— Input for this task —
-- Begin --
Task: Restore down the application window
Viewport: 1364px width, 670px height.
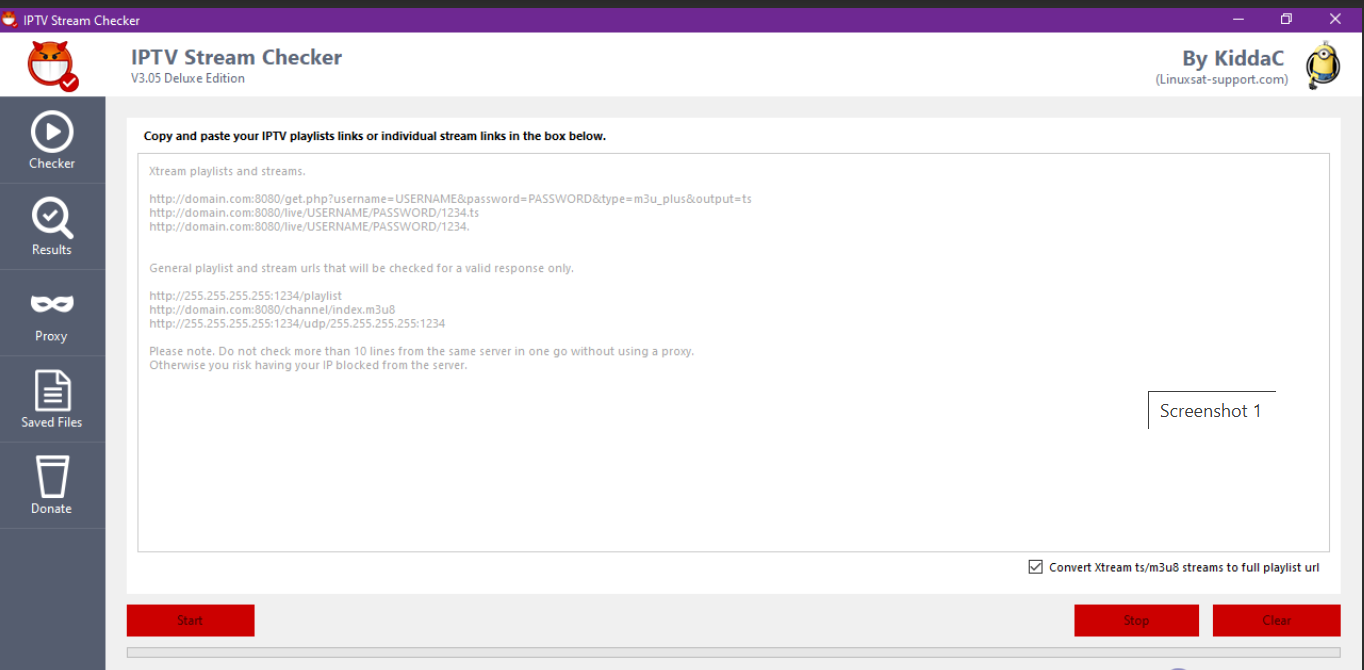Action: tap(1286, 19)
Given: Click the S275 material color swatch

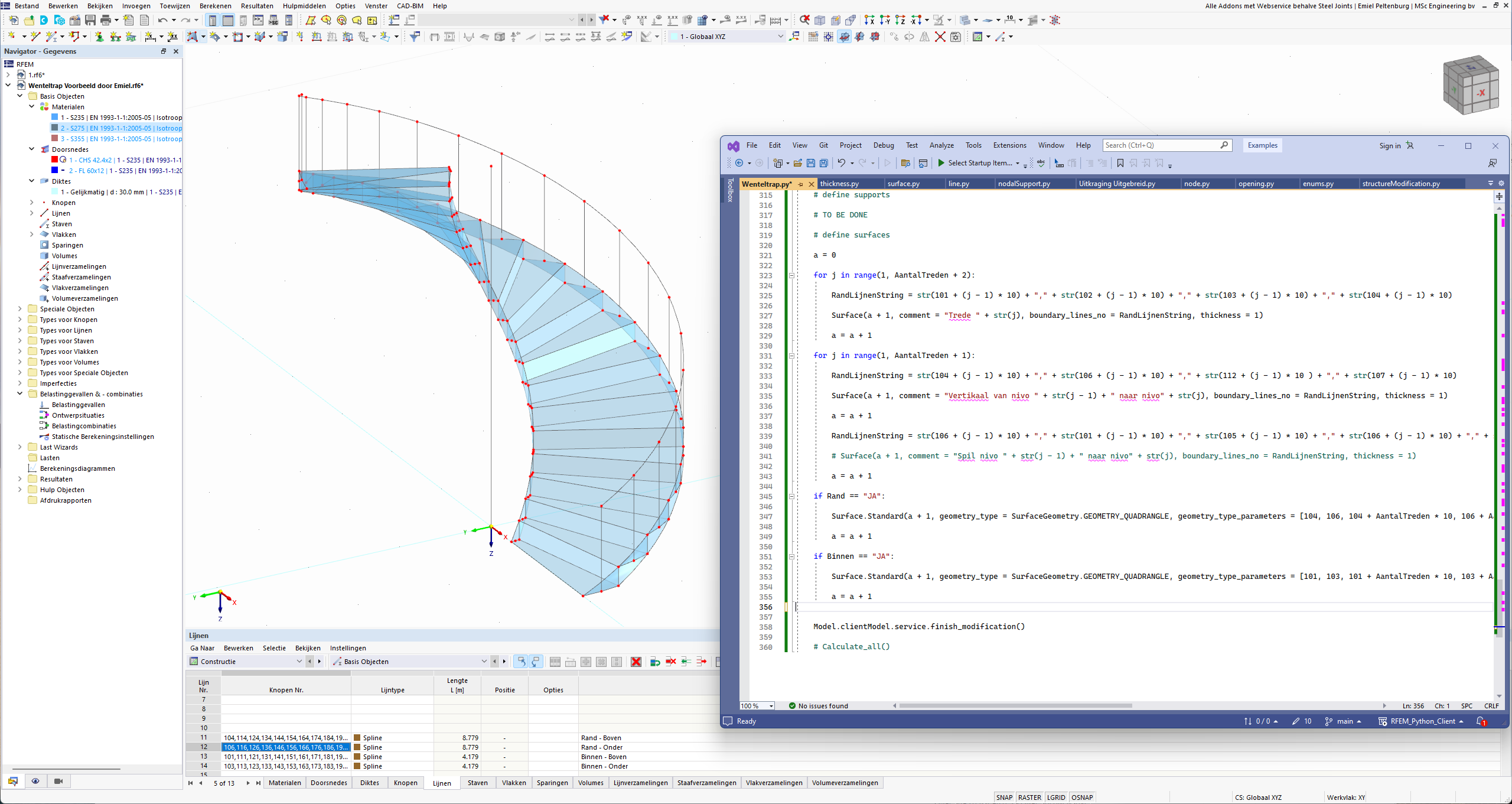Looking at the screenshot, I should [x=55, y=128].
-- End --
— Aim —
Pull out each line from the entries above that contains the word "Restore".

— Written answer —
Task: Restore down the application window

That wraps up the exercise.